**Dataset content:**
__________________________________________________

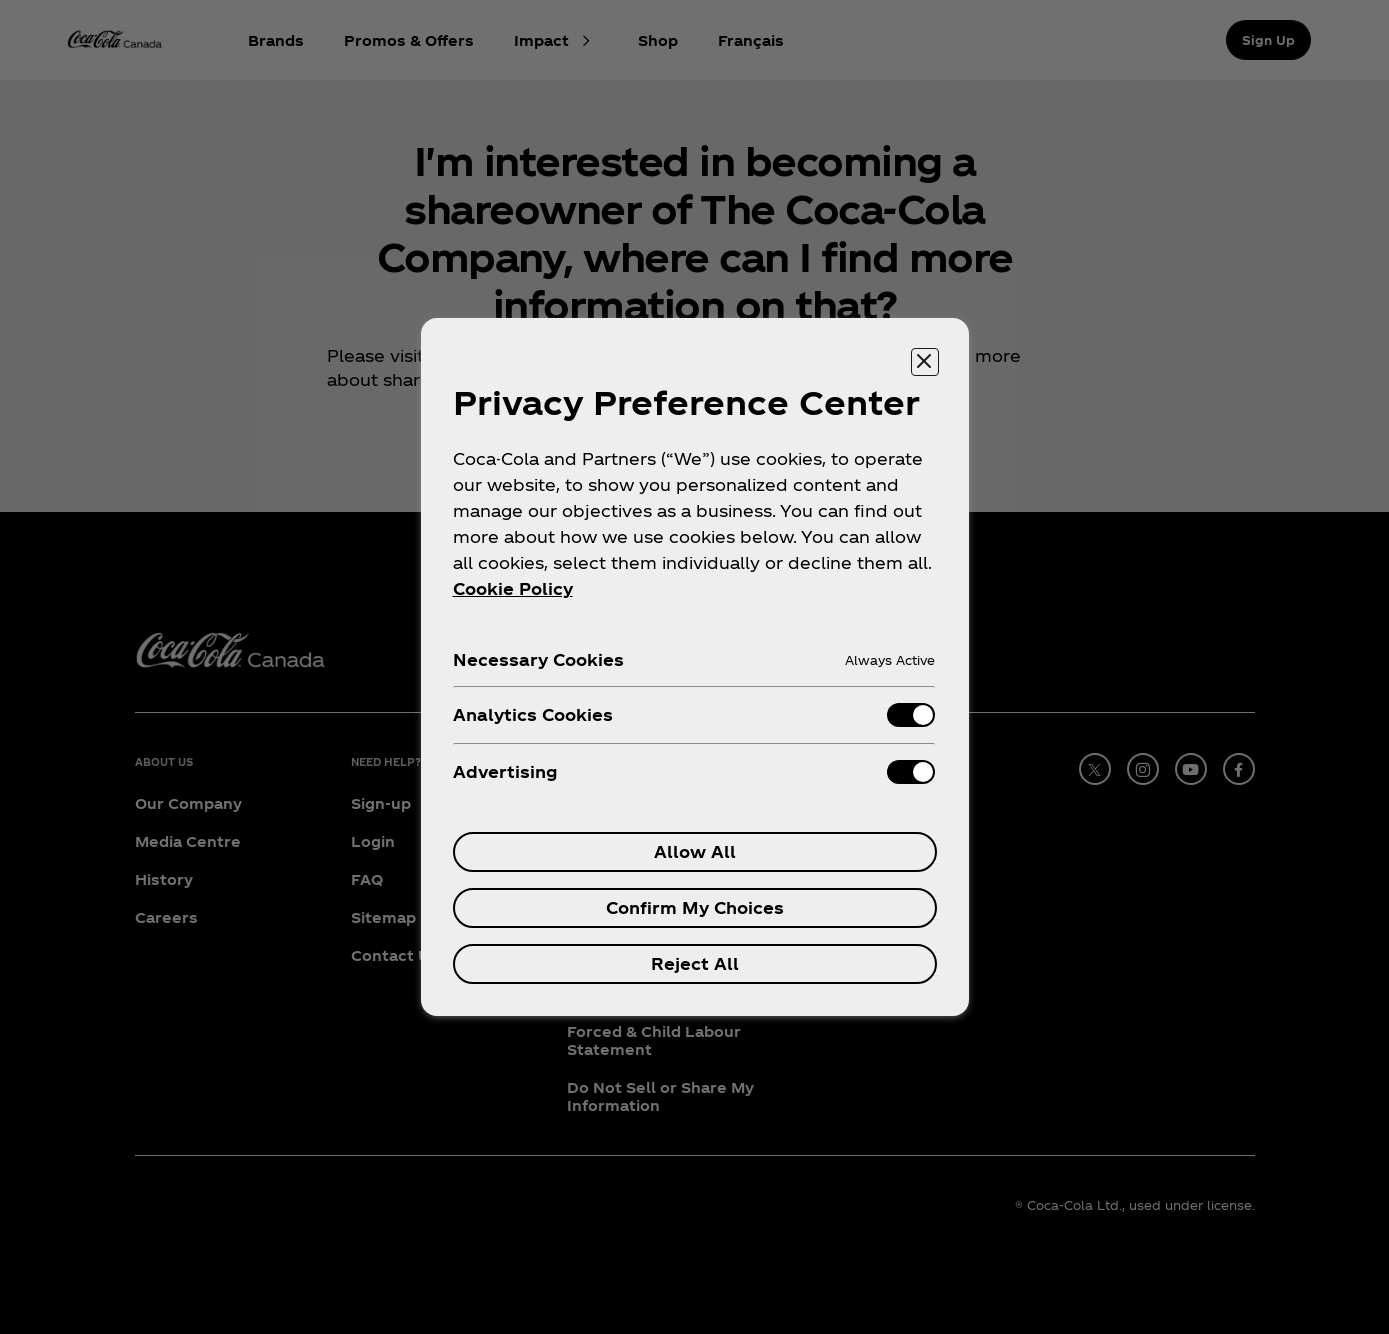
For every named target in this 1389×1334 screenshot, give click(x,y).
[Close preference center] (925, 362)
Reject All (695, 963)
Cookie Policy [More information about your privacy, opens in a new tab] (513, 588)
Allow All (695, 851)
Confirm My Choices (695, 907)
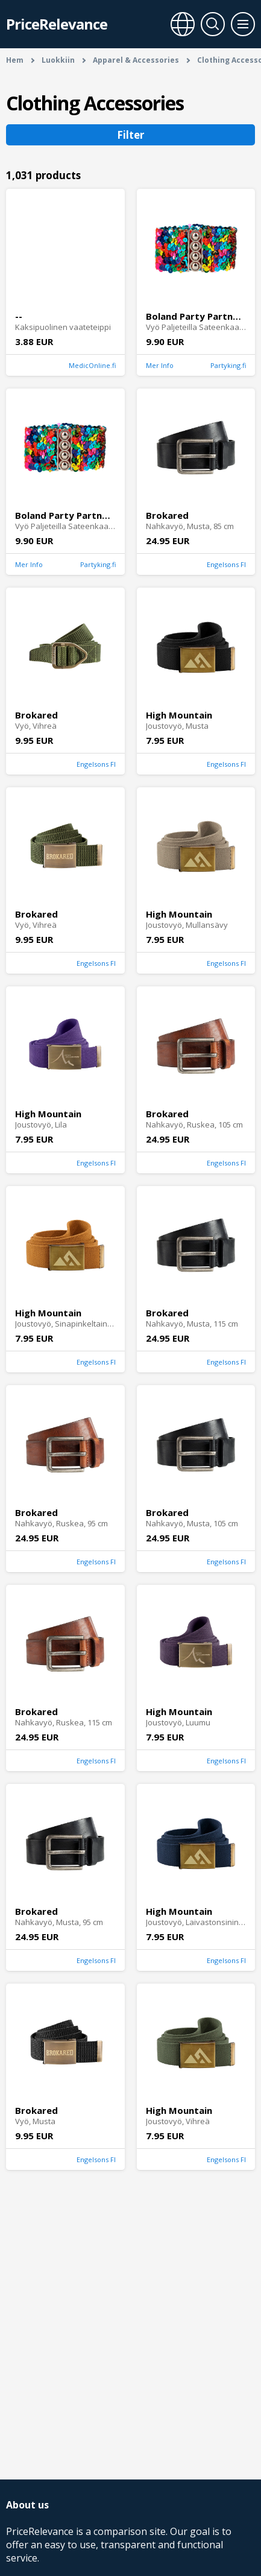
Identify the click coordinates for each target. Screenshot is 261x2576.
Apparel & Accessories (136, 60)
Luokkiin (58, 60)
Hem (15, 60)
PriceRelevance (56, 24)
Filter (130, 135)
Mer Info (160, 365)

__________________________________________________

**Problem requirements:**
Convert the text lines of all the items above into a JSON list of strings, one string per line, with blank lines left out. Leave the pictures out of the answer.

**The result:**
[
  "For every named target in this 1389×1334 screenshot, give click(x,y).",
  "[Close preference center] (925, 362)",
  "Reject All (695, 963)",
  "Cookie Policy [More information about your privacy, opens in a new tab] (513, 588)",
  "Allow All (695, 851)",
  "Confirm My Choices (695, 907)",
  "Identify the click coordinates for each target. Screenshot is 261x2576.",
  "Apparel & Accessories (136, 60)",
  "Luokkiin (58, 60)",
  "Hem (15, 60)",
  "PriceRelevance (56, 24)",
  "Filter (130, 135)",
  "Mer Info (160, 365)"
]